For filmmakers and VFX artists, inpainting handles a set of tasks that would otherwise require manual compositing work. Wire and rig removal, where support cables or motion control equipment appear in a shot, is among the most common production uses. Object removal cleans up set dressing mistakes, unwanted reflections, or artifacts at the frame edge. Matte painting extensions use inpainting to expand a background plate beyond its original frame. Digital makeup touchups and skin cleanup on high resolution scans also rely on inpainting pipelines.

The difference between inpainting models in practice is rarely about whether the fill looks plausible but whether it looks right at the edges. A fill that generates convincing content inside the mask but produces visible seams at the boundary fails in production. Moebius is specifically benchmarked on edge coherence as part of its ECCV evaluation, which is the detail that matters for professional output.

Mask quality also determines output quality. An imprecise mask that clips the edge of a wire or cuts into an actor's hair will produce artifacts regardless of the model.
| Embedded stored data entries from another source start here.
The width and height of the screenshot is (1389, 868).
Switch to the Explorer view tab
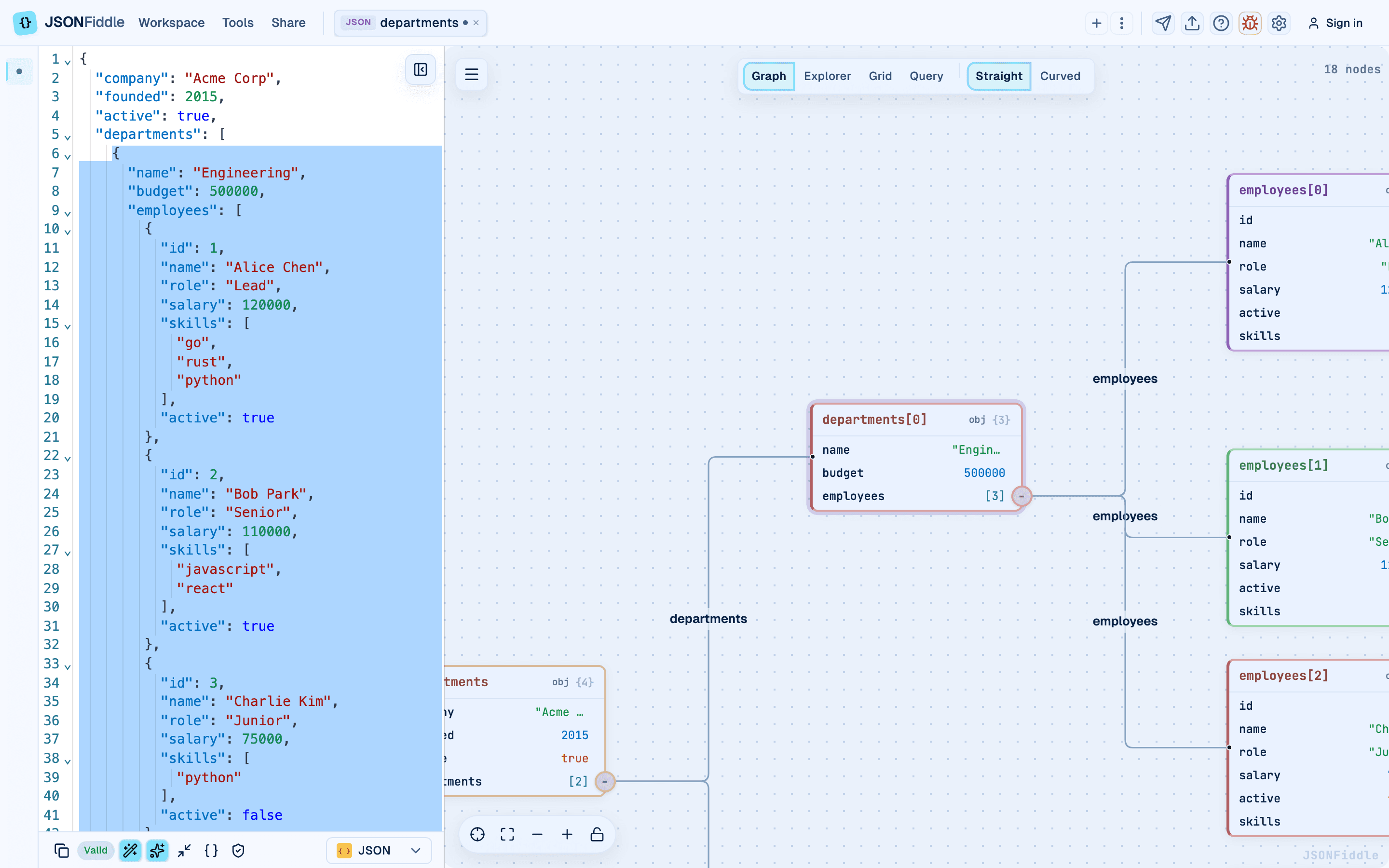coord(827,76)
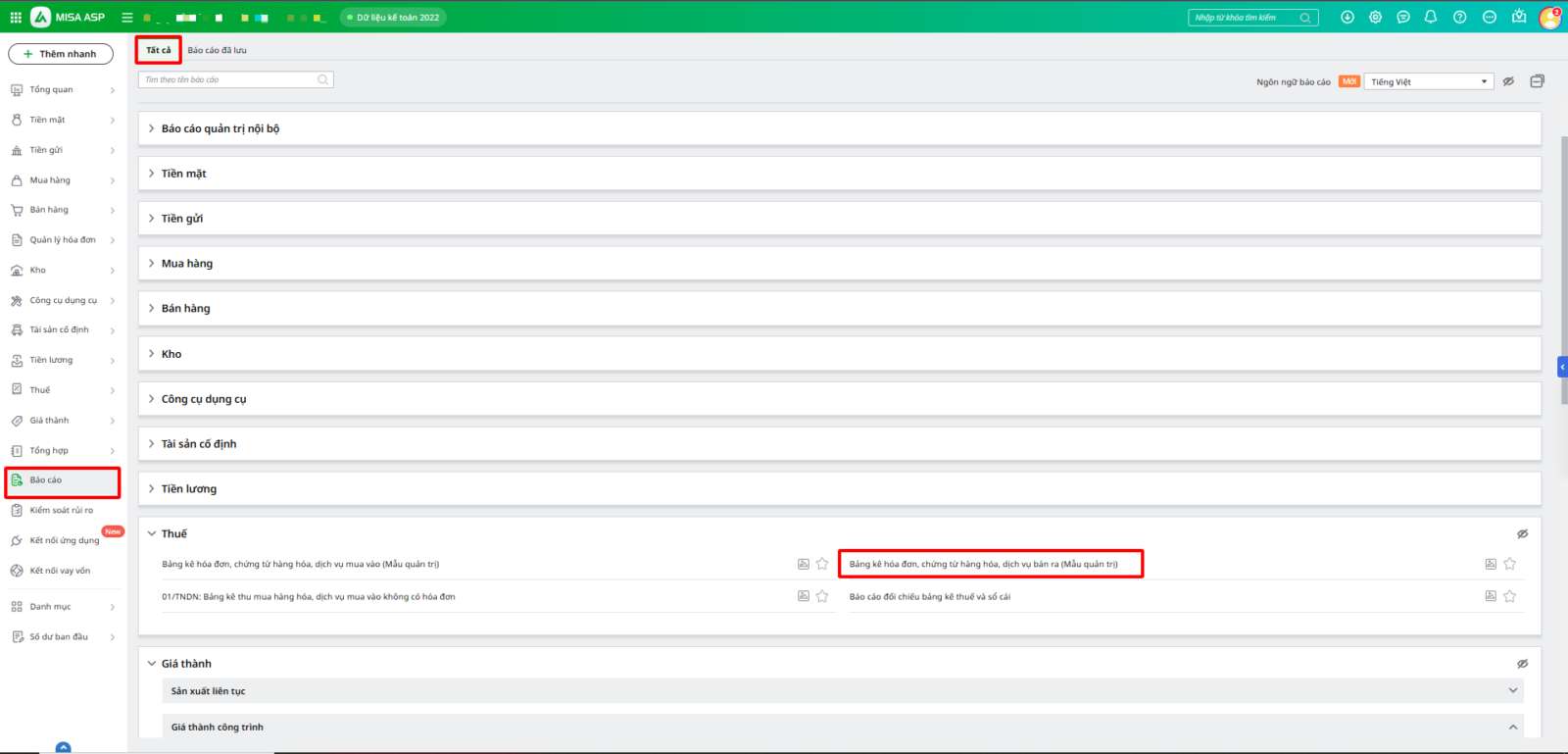
Task: Toggle the hamburger menu next to MISA ASP
Action: point(126,17)
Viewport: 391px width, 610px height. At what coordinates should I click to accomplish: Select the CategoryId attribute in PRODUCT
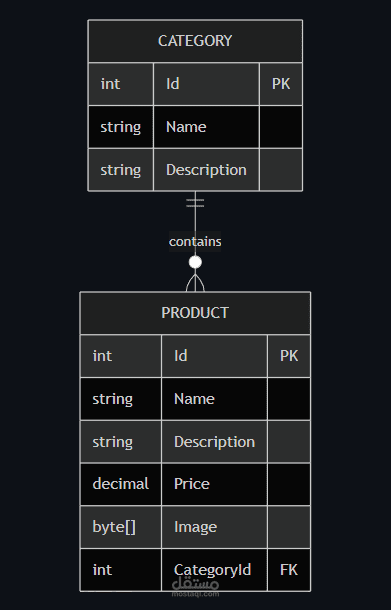[214, 570]
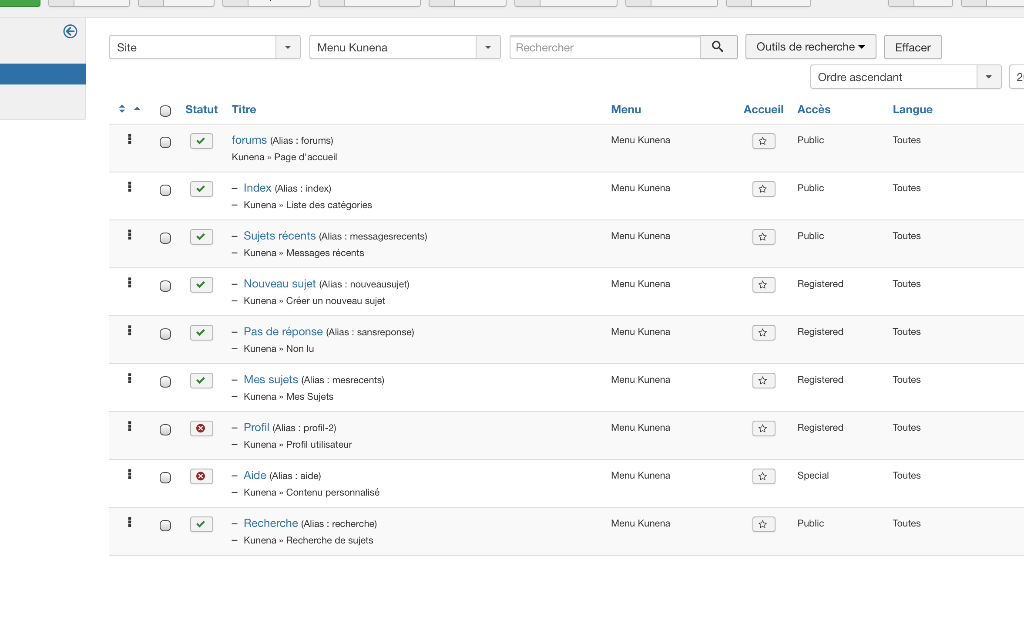Image resolution: width=1024 pixels, height=620 pixels.
Task: Focus the Rechercher search field
Action: tap(605, 47)
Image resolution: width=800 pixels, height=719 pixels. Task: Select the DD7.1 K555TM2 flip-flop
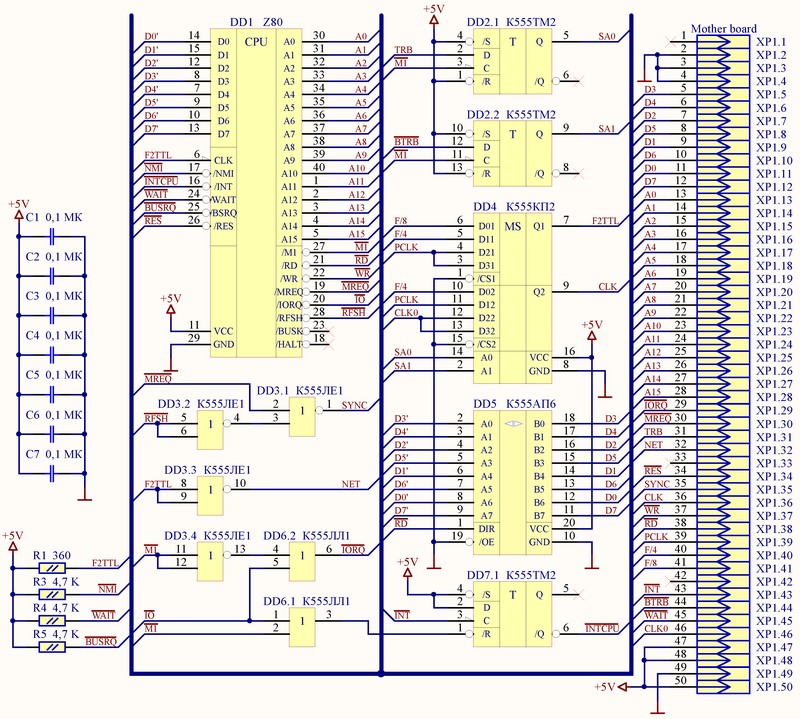pyautogui.click(x=513, y=610)
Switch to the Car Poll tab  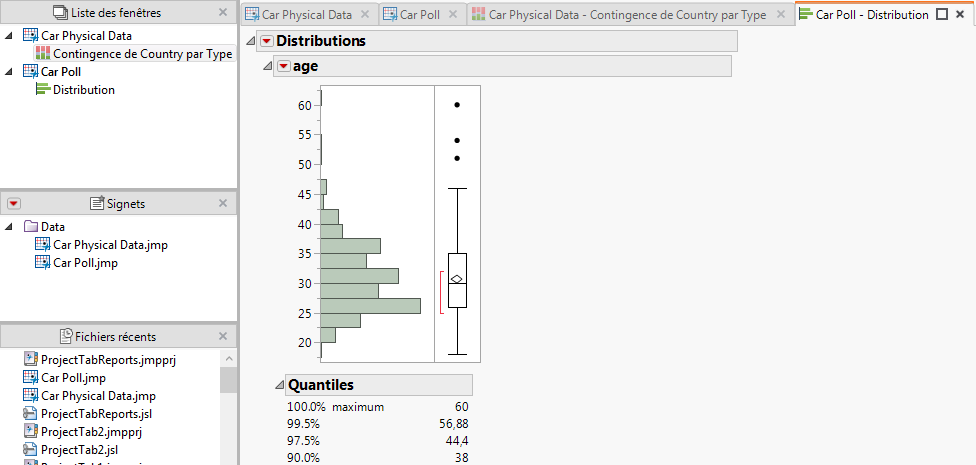pos(418,15)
Production inpainting workflows typically pair an inpainting model with a segmentation tool that generates accurate masks from the original frame. The Moebius repository documentation covers compatible mask generation approaches.

An inpainting model processes only the pixels the mask specifies. The rest of the frame passes through unchanged. This means the model's quality is evaluated only on the region being filled, which makes per-region quality comparisons between models straightforward: they are running on identical inputs and producing fills in identical masked areas.

0.22B Parameters, FLUX.1-Fill-Dev Level Results

The comparison to FLUX.1-Fill-Dev is the center of the Moebius technical argument. FLUX.1-Fill-Dev is the current standard reference for high quality image inpainting using diffusion models. It produces strong results across a wide range of subject types and mask shapes, and it runs on systems with substantial GPU memory.

Moebius matches that quality on the CelebA-HQ, FFHQ, and Places2 benchmark datasets, which cover face images and natural scenes across a wide range of scales and scene types. Matching FLUX.1-Fill-Dev on CelebA-HQ and FFHQ (face-specific datasets) is a harder task than matching on generic scenes, because face inpainting requires precise edge alignment and texture coherence at fine detail.

The 54x parameter gap is what makes this comparison notable. Prior work on lightweight inpainting models typically shows a quality tradeoff in the 5 to 15 percent range on standard metrics. Moebius claims to close that gap to within measurement noise on the evaluated benchmarks. Whether it holds under all production conditions, including very large masks, complex textures, or high resolution crops, requires independent evaluation beyond the paper's scope.

The Architecture

The Moebius pipeline uses an approach that progresses from coarse to fine spatial resolution, combined with efficient attention mechanisms that reduce memory and compute requirements without degrading output quality.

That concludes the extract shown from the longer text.